Kraftwerk casi eclipsaron al resto
del cartel del viernes, pero un jovenzuelo –que podría ser su nieto–
dejó también una agradable sensación de futuro en los labios del
público. Orlando Higginbotton, nombre tras el que se esconde Totally Enormous Extinct Dinosaurs,
aportó un cierre dinámico, enérgico, hedonista hasta el límite, que
puede entenderse también como metáfora del vigor que mueve a la esta
gran urbe sudamericana, en la que parece que –tras la lejana aventura
del SónarSound de 2004– se ha consolidado un Sónar propio para muchos
años.
Porque si bien Sónar se
caracteriza por una apuesta internacional –y casi intercósmica–, cuidar
la escena local fue, de nuevo, una de las grandes preocupaciones de la
organización a la hora de configurar el cartel. Así, tuvimos actuaciones
como las de Criolo, tal vez el mayor fenómeno musical en auge de Brasil
con su apuesta de hip hop suave y respeto por la música de raíces
brasileña: fue de los primeros en ganarse al público. Más tarde vendría
Emicida, un rapero agresivo que usa sus letras para poner el ‘dedo en la
herida’, fragmento de una letra que hizo que dos días después del
concierto fuera detenido tras cantar en Belo Horizonte acusado de
“desacato a la autoridad” (la letra ataca, entre otras cuestiones, la
violencia policial en las favelas brasileñas). La electrónica selvática,
una especie de psicodelia digital, de Psilosamples y el pop electrónico
de Silva siguieron la estela verdeamarelha en los primeros
compases de la tarde de sábado. El gigante latinoamericano también tiene
hambre mundial en lo que respecta a la escena electrónica.

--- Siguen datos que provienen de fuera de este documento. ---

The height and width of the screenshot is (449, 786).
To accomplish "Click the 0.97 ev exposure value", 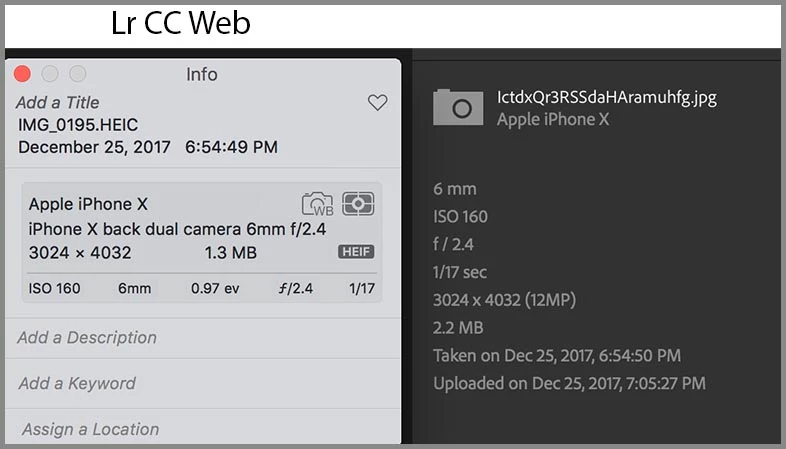I will click(216, 289).
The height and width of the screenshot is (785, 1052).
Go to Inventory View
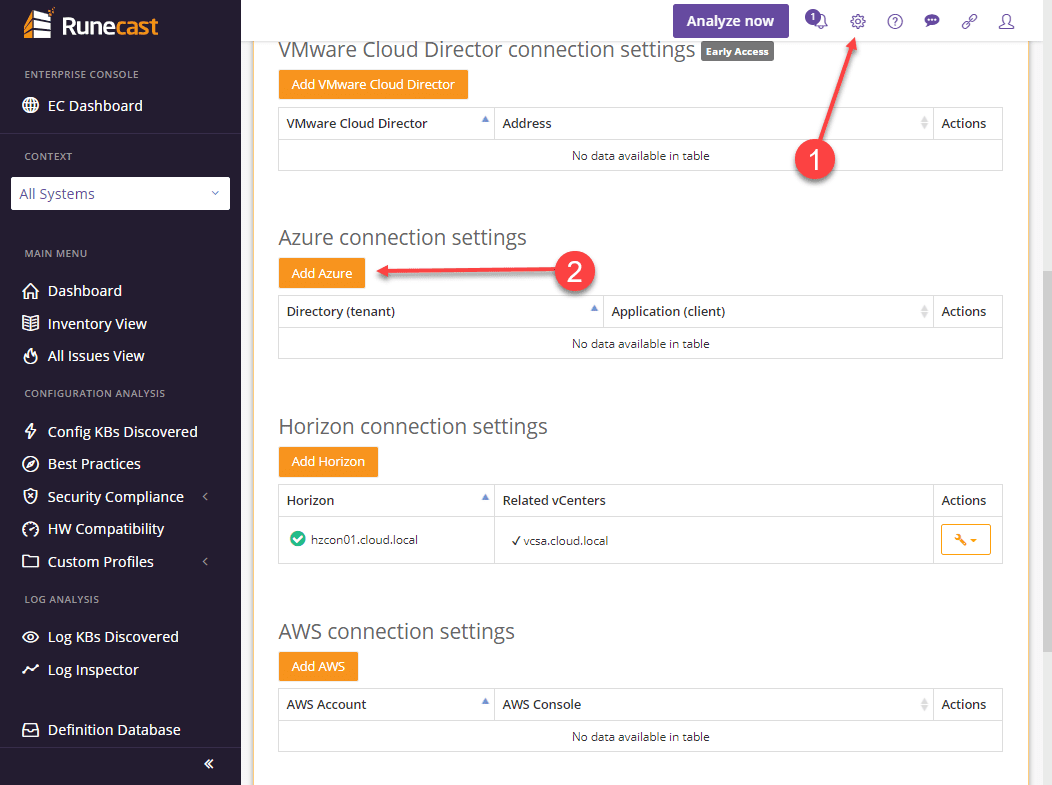click(95, 323)
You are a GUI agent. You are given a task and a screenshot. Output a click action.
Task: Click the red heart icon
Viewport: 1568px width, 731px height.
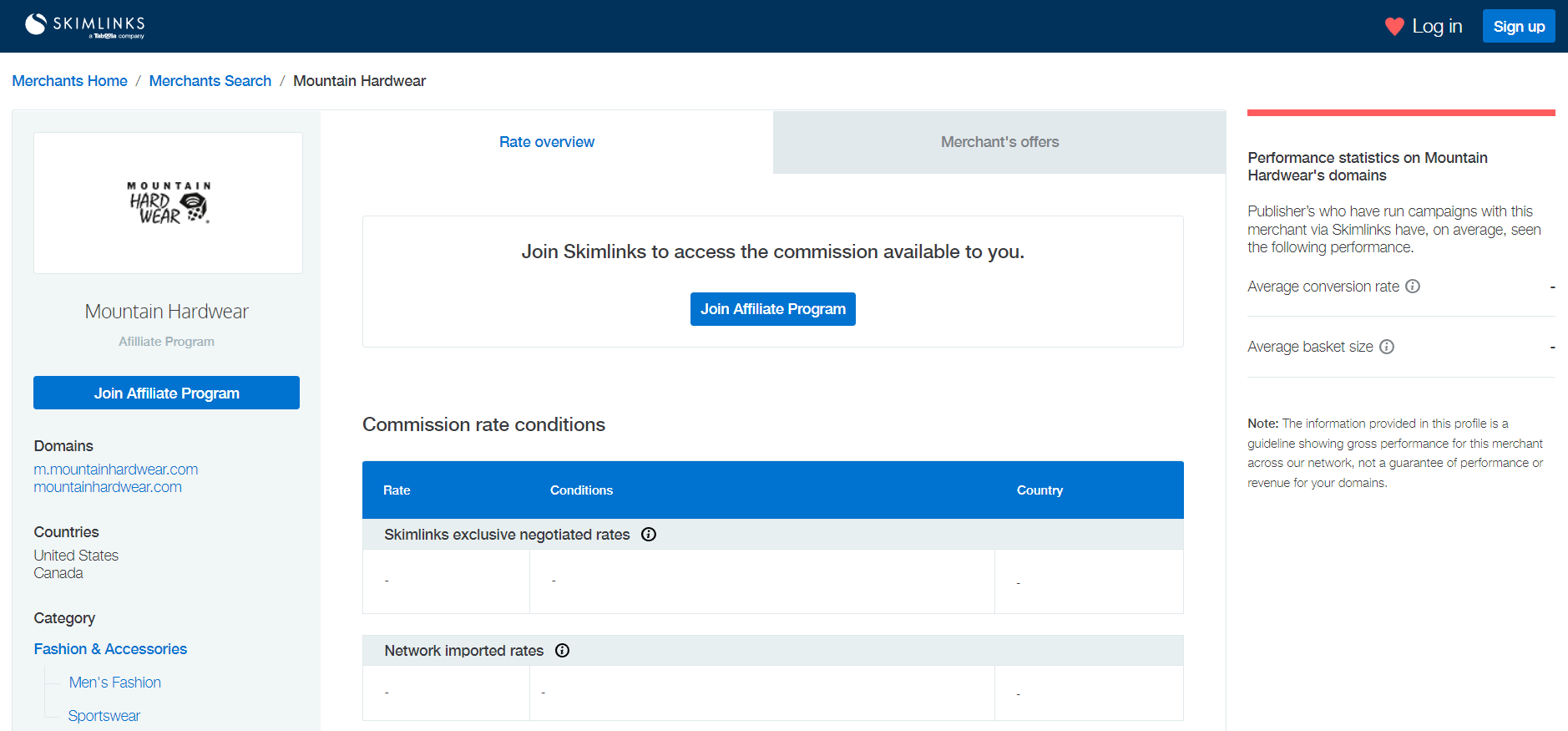[x=1393, y=27]
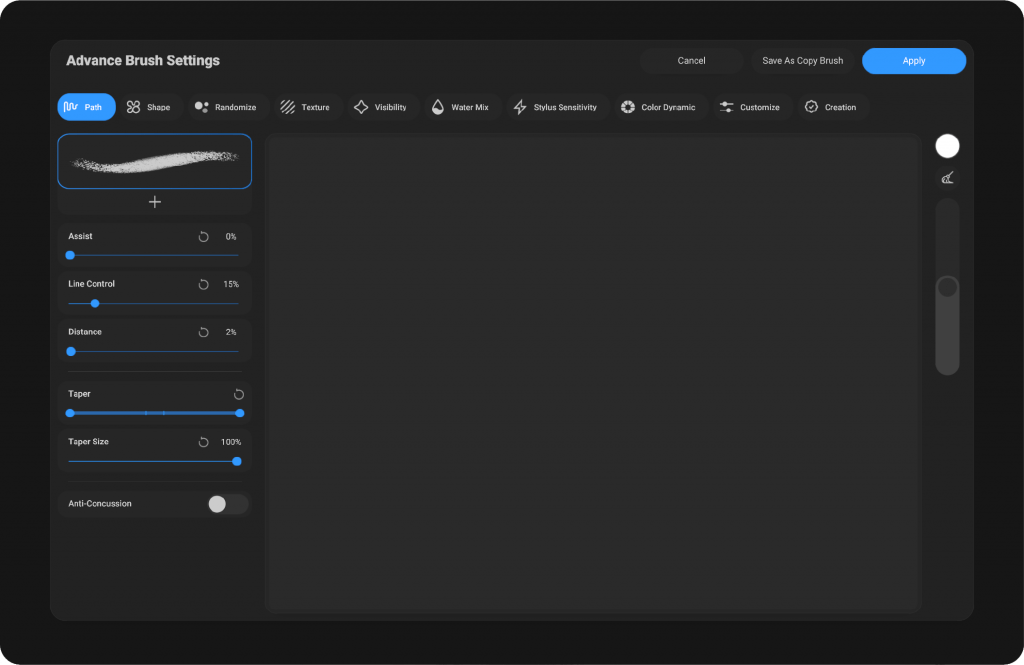Open the Shape tab

click(148, 107)
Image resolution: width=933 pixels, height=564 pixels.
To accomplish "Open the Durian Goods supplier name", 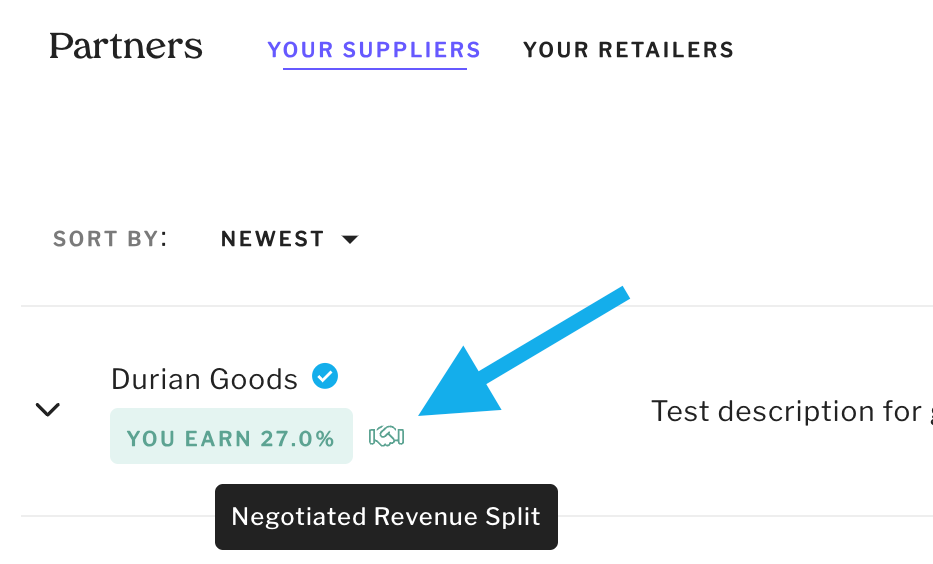I will coord(204,379).
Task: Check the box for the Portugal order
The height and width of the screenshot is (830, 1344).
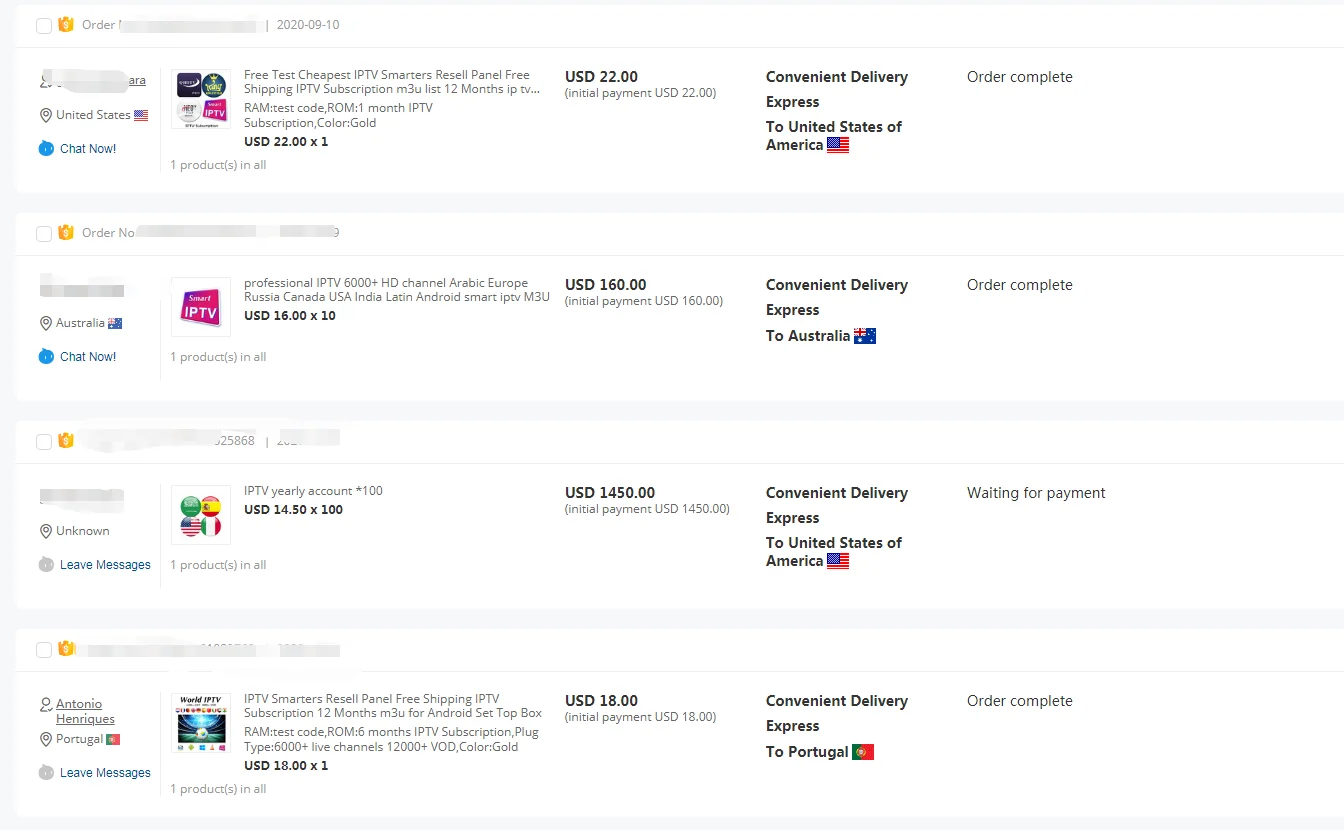Action: [x=44, y=650]
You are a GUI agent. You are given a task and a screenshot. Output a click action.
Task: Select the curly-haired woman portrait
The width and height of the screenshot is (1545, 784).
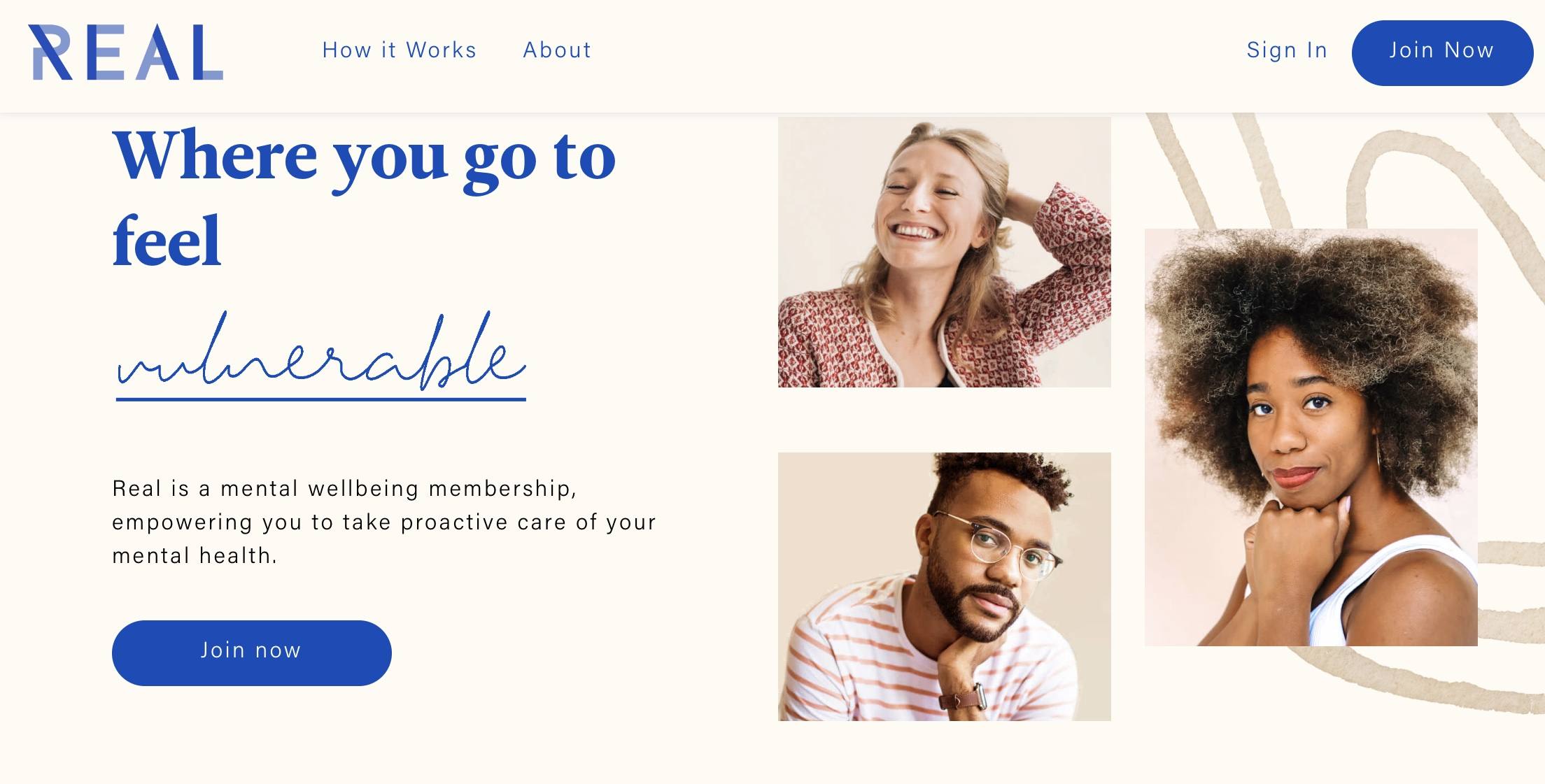[1311, 437]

El festival también quiso que la escena catalana aportara algo al encuentro y escogió el rock experimental de Za!, con un flow que casa mucho con la escena brasileña (y que enamoró a los pocos espectadores que vieron el directo) y a John Talabot en funciones de DJ, que acabó congregando a un par de centenares de personas para degustar su refinamiento house.
Hubo mucho más, y no conviene olvidarse de estrellas como
Four Tet o
Flying Lotus,
que entregaron directos barrocos en los que se acumulaban las ideas a
presión, y que hicieron moverse a una masa entregada con sus armas más
bailables. También reinó el torrente de voz en clave de soul de Cee Lo
Green, que acabó de enganchar al público cuando se quedó en tirantes,
camiseta blanca, mostrando sin pudor sus kilos de grasa, resultó
fascinante el juego de efectos de agua e imágenes oníricas del dúo
formado por Alva Noto y Ryuichi Sakamoto, ideal para acompañar los
elegantes juegos de glitches y piano que se derivan de sus álbumes en
colaboración.
Squarepusher y
Mogwai
también concluyeron su aportación a Sónar São Paulo con sendos
triunfos: el primero tras su máscara, con un deslumbrante juego de
proyecciones y luces blancas escupiendo los breakbeats inclementes de
“Ufabulum”,
y los segundos llenando el hall –diez años después de su última
actuación en Brasil– con su ardiente rock experimental decorado por
bonitos paisajes urbanos en la pantalla.
Justice
fue el gran fenómeno de masas del sábado con su electrónica de
influencia rockera y esa imponente cruz luminosa entre altavoces
apilados a su alrededor, encajonando los hits de sus dos álbumes en una
especie de pandemónium ruidoso que hacía que los altavoces sudaran
grasa.
Y si todo esto no era suficiente, la experiencia Sónar se completó
con continuos pases de documentales musicales –sobre el origen del
house,
“High On Hope”, que ya triunfó en el pasado
In-Edit, o sobre Steve Reich–. Una experiencia, en fin, que fue mucho
más allá de la música, con la vista puesta en convertirse en una
referencia latinoamericana como el Sónar de Barcelona ya lo es en
Europa. Si quieren crecer, el mastodóntico espacio del parque Anhumbi
donde se celebró el evento tiene espacio de sobras para ello. Tomarse un
zumo de piña con jengibre en el barrio japonés de São Paulo resume muy
bien el sabor y la experiencia cultural del Sónar, así como la sacudida
cultural que late en los subsuelos de la escena musical de la gran urbe.